Studies investigating the efficacy of ctDNA-guided therapies in patients with advanced BTC are sparse. Ryosuke Okamura, MD, of the UC San Diego Moores Cancer Center, reported the presence of at least 1 targetable alteration in 76% of patients (n = 54/71) who underwent ctDNA-based profiling.10 This study also reported a significantly longer PFS (HR, 0.60; 95% CI, 0.37-0.99; P = .047 ) and higher DCR (61% vs 35%, respectively; P = .04) in patients who received genomic target–matched therapies vs patients treated with unmatched therapies. However, this study did not report the proportion of patients receiving ctDNA-guided systemic therapy.11
Another potential application of ctDNA in advanced BTC is monitoring for the emergence of resistance. Lipika Goyal, MD of Massachusetts General Hospital, analyzed serial ctDNA samples in 3 patients with advanced iCCA who were enrolled in a phase 2 study (NCT02150967) of the FGFR inhibitor BGJ398. The patients were able to achieve significant tumor shrinkage while on the agent. ctDNA samples were collected at baseline and at the time of radiologic progression.14 The serial ctDNA analysis identified the appearance of de novo point mutations in the FGFR2 gene, conferring resistance to BGJ298 that coincided with radiologic progression. Similarly, the study by Ettrich also showed a shift in the mutational profile—63% of therapy-naïve patients had their mutational profile change when treated with first-line chemotherapy. Furthermore,a significant correlation was reported between the ctDNA variant allele frequency and PFS.12 These studies provide early evidence of the feasibility of monitoring genomic tumor evolution in patients who are receiving targeted therapies.

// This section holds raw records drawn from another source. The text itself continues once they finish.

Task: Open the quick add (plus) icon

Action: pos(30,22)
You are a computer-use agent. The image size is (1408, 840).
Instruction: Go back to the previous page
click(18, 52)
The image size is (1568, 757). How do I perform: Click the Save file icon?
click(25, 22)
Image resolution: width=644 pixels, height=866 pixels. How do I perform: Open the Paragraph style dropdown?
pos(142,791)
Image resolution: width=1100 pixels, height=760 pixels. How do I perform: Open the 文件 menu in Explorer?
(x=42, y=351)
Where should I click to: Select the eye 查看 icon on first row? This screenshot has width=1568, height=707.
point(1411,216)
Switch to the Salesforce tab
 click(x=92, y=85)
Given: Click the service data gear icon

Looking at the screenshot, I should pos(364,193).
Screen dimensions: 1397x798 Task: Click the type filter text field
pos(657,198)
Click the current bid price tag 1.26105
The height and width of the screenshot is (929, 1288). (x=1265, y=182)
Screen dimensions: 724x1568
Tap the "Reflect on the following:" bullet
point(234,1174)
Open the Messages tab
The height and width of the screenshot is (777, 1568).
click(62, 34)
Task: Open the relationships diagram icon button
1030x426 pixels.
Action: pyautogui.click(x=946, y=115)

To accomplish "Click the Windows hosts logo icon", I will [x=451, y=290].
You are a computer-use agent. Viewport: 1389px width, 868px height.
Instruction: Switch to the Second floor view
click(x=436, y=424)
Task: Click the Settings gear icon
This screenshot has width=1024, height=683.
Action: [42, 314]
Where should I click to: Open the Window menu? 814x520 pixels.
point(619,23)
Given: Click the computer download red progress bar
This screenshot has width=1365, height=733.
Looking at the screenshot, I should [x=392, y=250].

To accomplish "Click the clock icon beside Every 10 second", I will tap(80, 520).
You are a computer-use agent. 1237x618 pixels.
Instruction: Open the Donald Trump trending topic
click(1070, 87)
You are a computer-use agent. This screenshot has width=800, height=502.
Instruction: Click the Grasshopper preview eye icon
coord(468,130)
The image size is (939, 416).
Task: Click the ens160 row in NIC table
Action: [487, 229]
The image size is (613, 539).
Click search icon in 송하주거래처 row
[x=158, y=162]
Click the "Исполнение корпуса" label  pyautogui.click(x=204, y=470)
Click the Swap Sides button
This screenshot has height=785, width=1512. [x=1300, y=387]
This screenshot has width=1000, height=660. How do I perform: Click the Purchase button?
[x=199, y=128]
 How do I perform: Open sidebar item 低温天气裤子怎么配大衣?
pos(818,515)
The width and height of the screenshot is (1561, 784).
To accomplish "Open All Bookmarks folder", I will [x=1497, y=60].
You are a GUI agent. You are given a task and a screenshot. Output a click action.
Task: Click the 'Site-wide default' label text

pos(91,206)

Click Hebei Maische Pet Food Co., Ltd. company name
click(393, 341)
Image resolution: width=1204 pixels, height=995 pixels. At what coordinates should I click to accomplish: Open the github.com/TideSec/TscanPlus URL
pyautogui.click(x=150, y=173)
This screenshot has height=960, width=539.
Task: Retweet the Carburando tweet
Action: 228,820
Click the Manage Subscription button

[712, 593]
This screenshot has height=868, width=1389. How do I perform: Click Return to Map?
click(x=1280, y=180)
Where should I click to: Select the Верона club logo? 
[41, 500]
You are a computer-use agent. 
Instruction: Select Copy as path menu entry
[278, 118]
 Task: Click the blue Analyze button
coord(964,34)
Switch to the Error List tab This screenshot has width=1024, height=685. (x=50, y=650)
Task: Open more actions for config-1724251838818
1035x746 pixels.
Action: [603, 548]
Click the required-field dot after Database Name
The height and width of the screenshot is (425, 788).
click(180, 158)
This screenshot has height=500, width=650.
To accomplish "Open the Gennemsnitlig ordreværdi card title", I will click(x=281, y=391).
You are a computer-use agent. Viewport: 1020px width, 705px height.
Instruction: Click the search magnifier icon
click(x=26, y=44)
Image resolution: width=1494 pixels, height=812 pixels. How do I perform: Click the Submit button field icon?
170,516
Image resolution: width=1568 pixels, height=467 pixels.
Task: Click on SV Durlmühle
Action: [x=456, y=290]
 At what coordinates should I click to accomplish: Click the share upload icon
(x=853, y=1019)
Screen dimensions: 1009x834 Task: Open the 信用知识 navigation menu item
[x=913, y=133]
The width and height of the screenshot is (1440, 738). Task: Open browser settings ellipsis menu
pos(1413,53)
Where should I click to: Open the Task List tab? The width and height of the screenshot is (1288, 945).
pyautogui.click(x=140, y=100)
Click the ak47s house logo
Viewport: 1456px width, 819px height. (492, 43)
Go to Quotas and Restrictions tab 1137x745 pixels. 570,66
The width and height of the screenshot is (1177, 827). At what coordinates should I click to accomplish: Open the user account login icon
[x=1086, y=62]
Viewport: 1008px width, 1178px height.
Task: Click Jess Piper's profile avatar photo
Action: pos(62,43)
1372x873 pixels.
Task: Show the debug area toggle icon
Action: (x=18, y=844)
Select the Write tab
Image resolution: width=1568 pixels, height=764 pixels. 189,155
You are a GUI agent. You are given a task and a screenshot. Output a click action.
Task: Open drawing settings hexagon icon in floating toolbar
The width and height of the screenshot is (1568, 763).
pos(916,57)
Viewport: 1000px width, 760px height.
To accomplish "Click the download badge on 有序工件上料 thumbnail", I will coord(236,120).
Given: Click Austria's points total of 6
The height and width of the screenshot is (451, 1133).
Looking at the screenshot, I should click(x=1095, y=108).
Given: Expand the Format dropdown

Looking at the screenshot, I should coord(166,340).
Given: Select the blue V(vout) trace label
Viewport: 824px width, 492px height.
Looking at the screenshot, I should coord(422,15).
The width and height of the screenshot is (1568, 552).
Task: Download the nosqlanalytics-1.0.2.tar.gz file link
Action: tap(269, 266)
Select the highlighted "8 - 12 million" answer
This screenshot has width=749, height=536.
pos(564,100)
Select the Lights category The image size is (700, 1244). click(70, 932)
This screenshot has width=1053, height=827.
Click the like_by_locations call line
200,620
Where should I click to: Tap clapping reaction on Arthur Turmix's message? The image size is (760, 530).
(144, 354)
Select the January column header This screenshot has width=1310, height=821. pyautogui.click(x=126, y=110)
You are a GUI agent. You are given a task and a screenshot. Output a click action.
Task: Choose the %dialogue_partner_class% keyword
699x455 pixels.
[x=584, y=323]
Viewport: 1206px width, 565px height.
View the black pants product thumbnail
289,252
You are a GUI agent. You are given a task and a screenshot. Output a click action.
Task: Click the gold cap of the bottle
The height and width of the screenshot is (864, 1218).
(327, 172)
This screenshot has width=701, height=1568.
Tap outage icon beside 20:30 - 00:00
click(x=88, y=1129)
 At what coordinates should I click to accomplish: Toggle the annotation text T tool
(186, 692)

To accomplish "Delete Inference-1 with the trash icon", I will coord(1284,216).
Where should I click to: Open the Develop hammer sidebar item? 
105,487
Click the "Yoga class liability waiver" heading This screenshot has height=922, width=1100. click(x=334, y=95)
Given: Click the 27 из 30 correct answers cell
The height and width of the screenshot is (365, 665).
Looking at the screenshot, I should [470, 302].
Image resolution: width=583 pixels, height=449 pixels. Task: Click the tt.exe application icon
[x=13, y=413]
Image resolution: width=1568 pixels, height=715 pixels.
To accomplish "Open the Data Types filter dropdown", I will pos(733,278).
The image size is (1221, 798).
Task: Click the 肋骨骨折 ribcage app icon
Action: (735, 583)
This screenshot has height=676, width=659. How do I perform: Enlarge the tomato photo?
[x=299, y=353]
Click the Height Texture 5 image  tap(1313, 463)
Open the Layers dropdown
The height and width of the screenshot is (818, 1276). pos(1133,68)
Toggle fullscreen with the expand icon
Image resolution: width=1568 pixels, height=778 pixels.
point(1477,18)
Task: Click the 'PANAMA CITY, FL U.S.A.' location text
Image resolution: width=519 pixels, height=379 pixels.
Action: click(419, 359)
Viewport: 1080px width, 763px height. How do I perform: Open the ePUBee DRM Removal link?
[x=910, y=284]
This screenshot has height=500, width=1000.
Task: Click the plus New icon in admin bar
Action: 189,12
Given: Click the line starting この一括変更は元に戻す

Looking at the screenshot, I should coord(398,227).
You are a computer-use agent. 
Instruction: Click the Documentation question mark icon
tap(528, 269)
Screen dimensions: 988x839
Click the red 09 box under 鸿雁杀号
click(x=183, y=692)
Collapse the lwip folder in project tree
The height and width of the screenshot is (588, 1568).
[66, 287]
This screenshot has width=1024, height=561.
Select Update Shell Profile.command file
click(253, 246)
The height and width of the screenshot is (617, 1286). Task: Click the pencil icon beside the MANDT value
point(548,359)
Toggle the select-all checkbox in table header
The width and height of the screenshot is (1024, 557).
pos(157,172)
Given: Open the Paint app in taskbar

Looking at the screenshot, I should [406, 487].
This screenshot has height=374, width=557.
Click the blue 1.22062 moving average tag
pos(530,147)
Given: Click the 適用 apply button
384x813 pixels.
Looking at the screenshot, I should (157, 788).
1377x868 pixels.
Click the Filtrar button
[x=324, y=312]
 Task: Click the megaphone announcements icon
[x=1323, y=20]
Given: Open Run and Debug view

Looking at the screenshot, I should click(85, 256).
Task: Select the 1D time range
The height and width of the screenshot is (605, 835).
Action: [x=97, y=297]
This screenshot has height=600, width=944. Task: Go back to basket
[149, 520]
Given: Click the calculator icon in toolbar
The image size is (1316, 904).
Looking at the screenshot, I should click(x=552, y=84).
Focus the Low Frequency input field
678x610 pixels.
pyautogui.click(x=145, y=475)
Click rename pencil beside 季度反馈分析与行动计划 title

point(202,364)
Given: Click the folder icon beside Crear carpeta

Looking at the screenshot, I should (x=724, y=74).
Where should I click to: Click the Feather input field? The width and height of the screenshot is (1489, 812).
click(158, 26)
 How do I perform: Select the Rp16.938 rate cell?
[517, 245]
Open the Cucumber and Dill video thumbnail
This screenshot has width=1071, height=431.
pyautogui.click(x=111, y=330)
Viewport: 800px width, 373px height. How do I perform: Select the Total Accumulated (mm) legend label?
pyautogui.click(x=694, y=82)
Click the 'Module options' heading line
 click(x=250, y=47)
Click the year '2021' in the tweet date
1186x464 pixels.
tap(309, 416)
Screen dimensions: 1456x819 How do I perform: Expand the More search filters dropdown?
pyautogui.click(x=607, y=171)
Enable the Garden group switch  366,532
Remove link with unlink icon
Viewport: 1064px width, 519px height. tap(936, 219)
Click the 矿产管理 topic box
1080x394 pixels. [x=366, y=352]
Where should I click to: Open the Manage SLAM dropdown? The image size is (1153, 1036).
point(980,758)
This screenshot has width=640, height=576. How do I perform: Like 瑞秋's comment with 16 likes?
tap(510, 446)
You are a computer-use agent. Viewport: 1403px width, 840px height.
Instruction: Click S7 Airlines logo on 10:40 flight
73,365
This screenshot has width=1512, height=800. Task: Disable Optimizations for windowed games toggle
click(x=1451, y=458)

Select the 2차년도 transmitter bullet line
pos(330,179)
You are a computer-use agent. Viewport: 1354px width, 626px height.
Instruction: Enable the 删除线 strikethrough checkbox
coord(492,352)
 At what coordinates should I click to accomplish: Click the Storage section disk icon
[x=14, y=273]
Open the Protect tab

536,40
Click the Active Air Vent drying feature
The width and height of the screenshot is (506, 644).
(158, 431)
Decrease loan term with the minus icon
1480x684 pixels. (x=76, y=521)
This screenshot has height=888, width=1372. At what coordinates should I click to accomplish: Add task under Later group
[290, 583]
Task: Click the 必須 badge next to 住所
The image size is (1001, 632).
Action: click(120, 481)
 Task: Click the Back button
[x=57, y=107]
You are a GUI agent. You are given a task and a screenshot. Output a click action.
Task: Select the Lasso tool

Despite this encouraging preliminary data, several barriers stand in the way of adopting ctDNA-guided therapy in clinical practice. One critical question is the extent to which the genomic alterations detected by ctDNA analysis reflect the tumor biology. Furthermore, a variety of technical and biological factors influence the ctDNA assay and can result in false-positive or false-negative results. The analytical sensitivity of the assay continues to represent a significant hurdle, especially in patients with a low tumor burden or tumors in the sanctuary sites (e.g., peritoneal disease) who have a low frequency of target alterations.
Prospective trials have to address these issues and validate the utility of ctDNA-guided therapy in advanced BTC. Regardless, ctDNA technology presents a unique opportunity to help improve the treatment of patients with advanced BTC.